Sung-Jin Cho, Ph.D., an assistant professor in the North Carolina A&T Department of Nanoengineering

Safer, Lighter, Longer Lasting: A&T Researcher Hones In On Better Batteries for Electric Vehicles

GREENSBORO, N.C. (March 8, 2018) – The explosion in the popularity of electric vehicles (EV) in recent years has been tempered by the nagging challenges of the batteries that power them. Current models are heavy, adding significant weight to the vehicles, and don’t allow for driving very far on a single charge.

A faculty member at North Carolina Agricultural and Technical State University is tackling those challenges, however, with work that is drawing interest and earning support from the auto manufacturing industry. Sung-Jin Cho, Ph.D., an assistant professor in the North Carolina A&T Department of Nanoengineering, is developing a new generation of solid-state lithium batteries that will enable EVs to basically do more with less.

Cho’s work focuses on two specific areas: high-performance, hetero-structured cathode material and the fundamental study of rotating molecules for polymer electrolytes.

Cho and his team pursue their work in a state-of-the-art battery laboratory at the Joint School of Nanoscience, an academic collaboration between North Carolina A&T and the University of North Carolina at Greensboro.
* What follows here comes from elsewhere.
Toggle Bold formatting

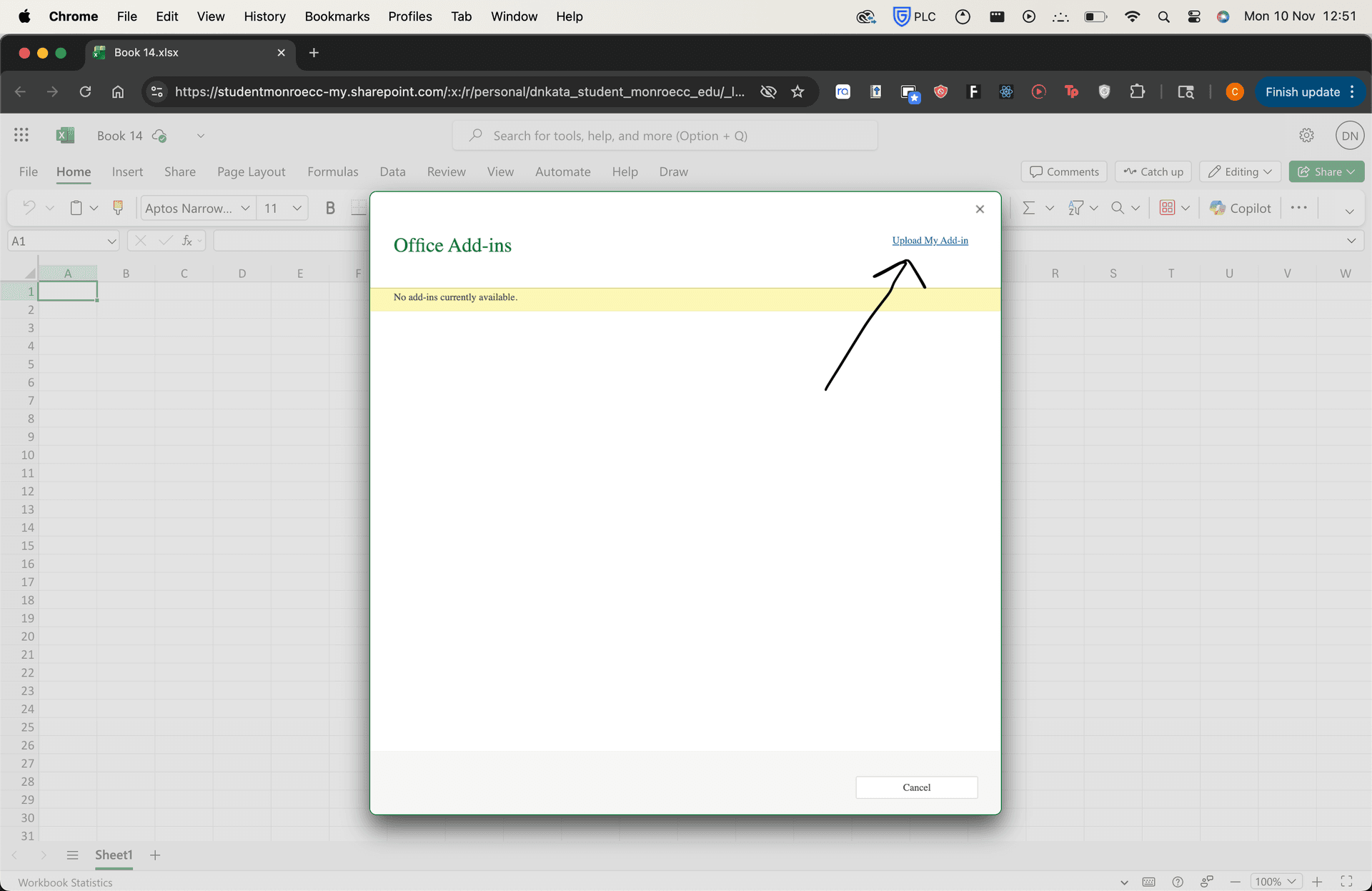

Cho’s testing environment rivals what automakers have at their own facilities, which potentially shortens the path from laboratory to marketplace.

Cho’s focus on nano-architected energy storage encompasses a wide variety of applications. In addition to its potential use for the EV industry, an apparel manufacturer has tasked Cho’s team with pioneering advanced flexible, wearable, high-energy lithium batteries that can be integrated into garments.

Cho’s research also supports BioSolar, Inc., which is developing a breakthrough technology to double the storage capacity, lower the cost and extend the life of lithium-ion batteries. The company funds Cho’s research, and currently licenses one of his inventions for nano material based super-cathode technology.

Cho, who holds a Ph.D. in Material Engineering from Marquette University, is involved in research for the Air Force and other government agencies, as well.

The Joint School of Nanoscience and Nanoengineering is housed in a state-of-the- art, 105,000 square-foot facility that features extensive labs and clean rooms. Faculty and students have access to a sophisticated suite of tools designed to develop leading-edge applications in the hottest emerging technologies. The JSNN is located in Gateway University Research Park, which provides an environment conducive to commercialization of university-developed intellectual properties and a space where industry/academic collaborations occur.